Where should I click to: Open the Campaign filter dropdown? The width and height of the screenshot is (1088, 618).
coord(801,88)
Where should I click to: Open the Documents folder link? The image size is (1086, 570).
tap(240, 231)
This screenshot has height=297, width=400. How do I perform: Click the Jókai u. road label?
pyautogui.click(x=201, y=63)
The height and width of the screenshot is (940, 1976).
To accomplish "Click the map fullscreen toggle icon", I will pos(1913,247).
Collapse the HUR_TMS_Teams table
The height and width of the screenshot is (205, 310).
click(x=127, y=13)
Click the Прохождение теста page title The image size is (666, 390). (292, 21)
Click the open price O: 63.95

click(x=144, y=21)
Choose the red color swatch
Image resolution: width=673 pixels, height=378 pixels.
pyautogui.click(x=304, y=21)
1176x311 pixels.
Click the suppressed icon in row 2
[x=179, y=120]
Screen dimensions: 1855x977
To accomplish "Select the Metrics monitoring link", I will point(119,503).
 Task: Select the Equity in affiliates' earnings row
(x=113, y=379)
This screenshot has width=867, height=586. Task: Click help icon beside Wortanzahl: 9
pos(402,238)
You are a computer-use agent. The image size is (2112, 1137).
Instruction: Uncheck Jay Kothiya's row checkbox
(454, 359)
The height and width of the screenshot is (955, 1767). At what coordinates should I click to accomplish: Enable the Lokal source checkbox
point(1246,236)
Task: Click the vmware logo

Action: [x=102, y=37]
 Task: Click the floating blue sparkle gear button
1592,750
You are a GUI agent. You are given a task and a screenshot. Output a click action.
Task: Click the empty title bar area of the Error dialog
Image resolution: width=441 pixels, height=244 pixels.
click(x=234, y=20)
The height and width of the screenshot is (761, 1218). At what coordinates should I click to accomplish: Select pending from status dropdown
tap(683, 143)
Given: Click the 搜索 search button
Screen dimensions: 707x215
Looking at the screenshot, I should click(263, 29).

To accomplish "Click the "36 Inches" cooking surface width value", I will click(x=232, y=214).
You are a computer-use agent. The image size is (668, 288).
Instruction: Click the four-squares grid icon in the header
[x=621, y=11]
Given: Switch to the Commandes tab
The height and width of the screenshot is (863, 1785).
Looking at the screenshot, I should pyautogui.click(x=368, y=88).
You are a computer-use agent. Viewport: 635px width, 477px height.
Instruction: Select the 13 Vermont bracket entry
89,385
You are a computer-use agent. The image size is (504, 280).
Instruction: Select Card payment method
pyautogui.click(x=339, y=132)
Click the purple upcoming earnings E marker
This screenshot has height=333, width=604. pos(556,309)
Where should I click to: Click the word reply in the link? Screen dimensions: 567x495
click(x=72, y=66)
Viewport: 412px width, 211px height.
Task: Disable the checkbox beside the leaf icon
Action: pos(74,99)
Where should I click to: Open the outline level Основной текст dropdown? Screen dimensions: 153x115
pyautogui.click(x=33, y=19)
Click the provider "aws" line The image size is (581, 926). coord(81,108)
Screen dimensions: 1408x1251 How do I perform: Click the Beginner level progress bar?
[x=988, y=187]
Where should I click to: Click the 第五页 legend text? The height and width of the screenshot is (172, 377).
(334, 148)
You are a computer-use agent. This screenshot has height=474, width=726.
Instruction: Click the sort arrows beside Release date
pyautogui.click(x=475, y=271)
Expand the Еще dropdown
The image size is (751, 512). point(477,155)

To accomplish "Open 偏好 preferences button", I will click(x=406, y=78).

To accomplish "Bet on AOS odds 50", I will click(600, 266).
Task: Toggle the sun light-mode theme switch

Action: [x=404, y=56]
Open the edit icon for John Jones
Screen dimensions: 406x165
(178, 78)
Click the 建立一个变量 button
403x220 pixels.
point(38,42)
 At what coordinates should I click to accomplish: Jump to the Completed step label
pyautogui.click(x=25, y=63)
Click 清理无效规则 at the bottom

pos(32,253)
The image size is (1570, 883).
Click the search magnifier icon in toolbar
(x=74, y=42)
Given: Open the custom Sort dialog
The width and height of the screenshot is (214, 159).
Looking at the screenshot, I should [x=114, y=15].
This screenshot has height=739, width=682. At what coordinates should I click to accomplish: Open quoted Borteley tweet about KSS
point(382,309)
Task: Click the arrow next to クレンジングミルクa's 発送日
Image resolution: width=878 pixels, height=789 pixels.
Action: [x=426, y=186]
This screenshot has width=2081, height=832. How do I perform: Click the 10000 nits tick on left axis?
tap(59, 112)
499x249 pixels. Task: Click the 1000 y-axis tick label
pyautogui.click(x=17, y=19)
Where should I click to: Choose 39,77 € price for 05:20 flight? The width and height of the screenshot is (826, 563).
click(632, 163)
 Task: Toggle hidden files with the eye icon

## THE TASK
Retype the entries from the line that contains "Expand the Еще dropdown" through the end of the entries.

## RESULT OF THIS TASK
Expand the Еще dropdown
The image size is (751, 512). point(477,155)

To accomplish "Open 偏好 preferences button", I will click(x=406, y=78).

To accomplish "Bet on AOS odds 50", I will click(600, 266).
Task: Toggle the sun light-mode theme switch

Action: [x=404, y=56]
Open the edit icon for John Jones
Screen dimensions: 406x165
(178, 78)
Click the 建立一个变量 button
403x220 pixels.
point(38,42)
 At what coordinates should I click to accomplish: Jump to the Completed step label
pyautogui.click(x=25, y=63)
Click 清理无效规则 at the bottom

pos(32,253)
The image size is (1570, 883).
Click the search magnifier icon in toolbar
(x=74, y=42)
Given: Open the custom Sort dialog
The width and height of the screenshot is (214, 159).
Looking at the screenshot, I should [x=114, y=15].
This screenshot has height=739, width=682. At what coordinates should I click to accomplish: Open quoted Borteley tweet about KSS
point(382,309)
Task: Click the arrow next to クレンジングミルクa's 発送日
Image resolution: width=878 pixels, height=789 pixels.
Action: [x=426, y=186]
This screenshot has width=2081, height=832. How do I perform: Click the 10000 nits tick on left axis?
tap(59, 112)
499x249 pixels. Task: Click the 1000 y-axis tick label
pyautogui.click(x=17, y=19)
Where should I click to: Choose 39,77 € price for 05:20 flight? The width and height of the screenshot is (826, 563).
click(632, 163)
 Task: Toggle hidden files with the eye icon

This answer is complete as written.